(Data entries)
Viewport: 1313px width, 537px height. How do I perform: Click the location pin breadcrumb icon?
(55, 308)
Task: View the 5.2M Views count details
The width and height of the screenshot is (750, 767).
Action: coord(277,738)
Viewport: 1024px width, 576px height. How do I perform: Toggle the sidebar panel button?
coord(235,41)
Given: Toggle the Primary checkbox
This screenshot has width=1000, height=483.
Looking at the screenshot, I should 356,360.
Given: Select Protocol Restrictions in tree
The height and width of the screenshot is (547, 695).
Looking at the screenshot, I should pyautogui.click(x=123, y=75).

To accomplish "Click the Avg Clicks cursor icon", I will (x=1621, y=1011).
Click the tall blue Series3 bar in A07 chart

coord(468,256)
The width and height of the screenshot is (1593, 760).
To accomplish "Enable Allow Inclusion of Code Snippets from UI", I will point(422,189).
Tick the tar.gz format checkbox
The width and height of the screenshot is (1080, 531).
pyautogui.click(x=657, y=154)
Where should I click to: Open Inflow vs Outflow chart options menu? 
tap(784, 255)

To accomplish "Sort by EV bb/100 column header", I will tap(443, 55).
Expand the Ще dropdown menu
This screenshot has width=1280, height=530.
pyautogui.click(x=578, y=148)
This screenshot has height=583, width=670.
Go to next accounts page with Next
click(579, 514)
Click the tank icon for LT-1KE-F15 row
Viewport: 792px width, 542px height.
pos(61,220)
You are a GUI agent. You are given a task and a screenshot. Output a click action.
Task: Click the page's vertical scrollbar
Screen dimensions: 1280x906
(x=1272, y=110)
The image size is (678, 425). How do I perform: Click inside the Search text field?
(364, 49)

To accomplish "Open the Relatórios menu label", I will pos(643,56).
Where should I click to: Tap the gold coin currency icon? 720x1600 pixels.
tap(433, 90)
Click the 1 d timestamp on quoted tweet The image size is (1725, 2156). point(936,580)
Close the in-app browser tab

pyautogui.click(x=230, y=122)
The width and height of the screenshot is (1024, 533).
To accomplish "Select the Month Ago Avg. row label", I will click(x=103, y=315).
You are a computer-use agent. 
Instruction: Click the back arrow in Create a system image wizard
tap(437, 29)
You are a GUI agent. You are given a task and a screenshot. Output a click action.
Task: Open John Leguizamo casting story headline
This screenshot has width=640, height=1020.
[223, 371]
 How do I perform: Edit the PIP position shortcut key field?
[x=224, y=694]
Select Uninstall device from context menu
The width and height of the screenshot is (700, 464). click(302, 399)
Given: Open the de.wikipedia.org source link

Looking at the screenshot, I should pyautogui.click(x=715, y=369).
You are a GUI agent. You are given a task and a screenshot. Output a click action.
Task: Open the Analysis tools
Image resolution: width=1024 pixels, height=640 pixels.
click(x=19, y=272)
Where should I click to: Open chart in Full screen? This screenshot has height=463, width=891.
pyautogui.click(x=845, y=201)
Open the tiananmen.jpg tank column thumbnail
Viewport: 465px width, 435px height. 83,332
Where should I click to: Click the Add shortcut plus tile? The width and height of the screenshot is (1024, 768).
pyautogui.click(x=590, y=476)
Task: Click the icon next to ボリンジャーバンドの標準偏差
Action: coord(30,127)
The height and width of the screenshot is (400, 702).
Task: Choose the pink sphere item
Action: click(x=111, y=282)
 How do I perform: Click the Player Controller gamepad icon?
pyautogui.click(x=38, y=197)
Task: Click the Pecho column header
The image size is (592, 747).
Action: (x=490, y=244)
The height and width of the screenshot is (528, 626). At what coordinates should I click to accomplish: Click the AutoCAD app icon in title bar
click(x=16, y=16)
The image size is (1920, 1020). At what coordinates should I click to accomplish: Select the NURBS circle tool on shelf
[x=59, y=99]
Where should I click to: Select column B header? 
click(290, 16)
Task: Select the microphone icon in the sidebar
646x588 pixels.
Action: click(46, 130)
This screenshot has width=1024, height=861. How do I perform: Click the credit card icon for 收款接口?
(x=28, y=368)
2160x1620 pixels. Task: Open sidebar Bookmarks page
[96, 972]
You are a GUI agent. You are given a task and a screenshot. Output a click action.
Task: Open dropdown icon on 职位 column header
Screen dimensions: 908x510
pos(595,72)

* REQUIRED WORK
Your answer must be an exact transcription of every record above.

* RESULT OF THE TASK
Viewport: 1313px width, 537px height. How do I perform: Click the location pin breadcrumb icon?
(55, 308)
Task: View the 5.2M Views count details
The width and height of the screenshot is (750, 767).
Action: coord(277,738)
Viewport: 1024px width, 576px height. How do I perform: Toggle the sidebar panel button?
coord(235,41)
Given: Toggle the Primary checkbox
This screenshot has width=1000, height=483.
Looking at the screenshot, I should 356,360.
Given: Select Protocol Restrictions in tree
The height and width of the screenshot is (547, 695).
Looking at the screenshot, I should pyautogui.click(x=123, y=75).

To accomplish "Click the Avg Clicks cursor icon", I will (x=1621, y=1011).
Click the tall blue Series3 bar in A07 chart

coord(468,256)
The width and height of the screenshot is (1593, 760).
To accomplish "Enable Allow Inclusion of Code Snippets from UI", I will point(422,189).
Tick the tar.gz format checkbox
The width and height of the screenshot is (1080, 531).
pyautogui.click(x=657, y=154)
Where should I click to: Open Inflow vs Outflow chart options menu? 
tap(784, 255)

To accomplish "Sort by EV bb/100 column header", I will tap(443, 55).
Expand the Ще dropdown menu
This screenshot has width=1280, height=530.
pyautogui.click(x=578, y=148)
This screenshot has height=583, width=670.
Go to next accounts page with Next
click(579, 514)
Click the tank icon for LT-1KE-F15 row
Viewport: 792px width, 542px height.
pos(61,220)
You are a GUI agent. You are given a task and a screenshot. Output a click action.
Task: Click the page's vertical scrollbar
Screen dimensions: 1280x906
(x=1272, y=110)
The image size is (678, 425). How do I perform: Click inside the Search text field?
(364, 49)

To accomplish "Open the Relatórios menu label", I will pos(643,56).
Where should I click to: Tap the gold coin currency icon? 720x1600 pixels.
tap(433, 90)
Click the 1 d timestamp on quoted tweet The image size is (1725, 2156). point(936,580)
Close the in-app browser tab

pyautogui.click(x=230, y=122)
The width and height of the screenshot is (1024, 533).
To accomplish "Select the Month Ago Avg. row label", I will click(x=103, y=315).
You are a computer-use agent. 
Instruction: Click the back arrow in Create a system image wizard
tap(437, 29)
You are a GUI agent. You are given a task and a screenshot. Output a click action.
Task: Open John Leguizamo casting story headline
This screenshot has width=640, height=1020.
[223, 371]
 How do I perform: Edit the PIP position shortcut key field?
[x=224, y=694]
Select Uninstall device from context menu
The width and height of the screenshot is (700, 464). click(302, 399)
Given: Open the de.wikipedia.org source link

Looking at the screenshot, I should pyautogui.click(x=715, y=369).
You are a GUI agent. You are given a task and a screenshot. Output a click action.
Task: Open the Analysis tools
Image resolution: width=1024 pixels, height=640 pixels.
click(x=19, y=272)
Where should I click to: Open chart in Full screen? This screenshot has height=463, width=891.
pyautogui.click(x=845, y=201)
Open the tiananmen.jpg tank column thumbnail
Viewport: 465px width, 435px height. 83,332
Where should I click to: Click the Add shortcut plus tile? The width and height of the screenshot is (1024, 768).
pyautogui.click(x=590, y=476)
Task: Click the icon next to ボリンジャーバンドの標準偏差
Action: coord(30,127)
The height and width of the screenshot is (400, 702).
Task: Choose the pink sphere item
Action: click(x=111, y=282)
 How do I perform: Click the Player Controller gamepad icon?
pyautogui.click(x=38, y=197)
Task: Click the Pecho column header
The image size is (592, 747).
Action: (x=490, y=244)
The height and width of the screenshot is (528, 626). At what coordinates should I click to accomplish: Click the AutoCAD app icon in title bar
click(x=16, y=16)
The image size is (1920, 1020). At what coordinates should I click to accomplish: Select the NURBS circle tool on shelf
[x=59, y=99]
Where should I click to: Select column B header? 
click(290, 16)
Task: Select the microphone icon in the sidebar
646x588 pixels.
Action: click(46, 130)
This screenshot has width=1024, height=861. How do I perform: Click the credit card icon for 收款接口?
(x=28, y=368)
2160x1620 pixels. Task: Open sidebar Bookmarks page
[96, 972]
You are a GUI agent. You are given a task and a screenshot. Output a click action.
Task: Open dropdown icon on 职位 column header
Screen dimensions: 908x510
pos(595,72)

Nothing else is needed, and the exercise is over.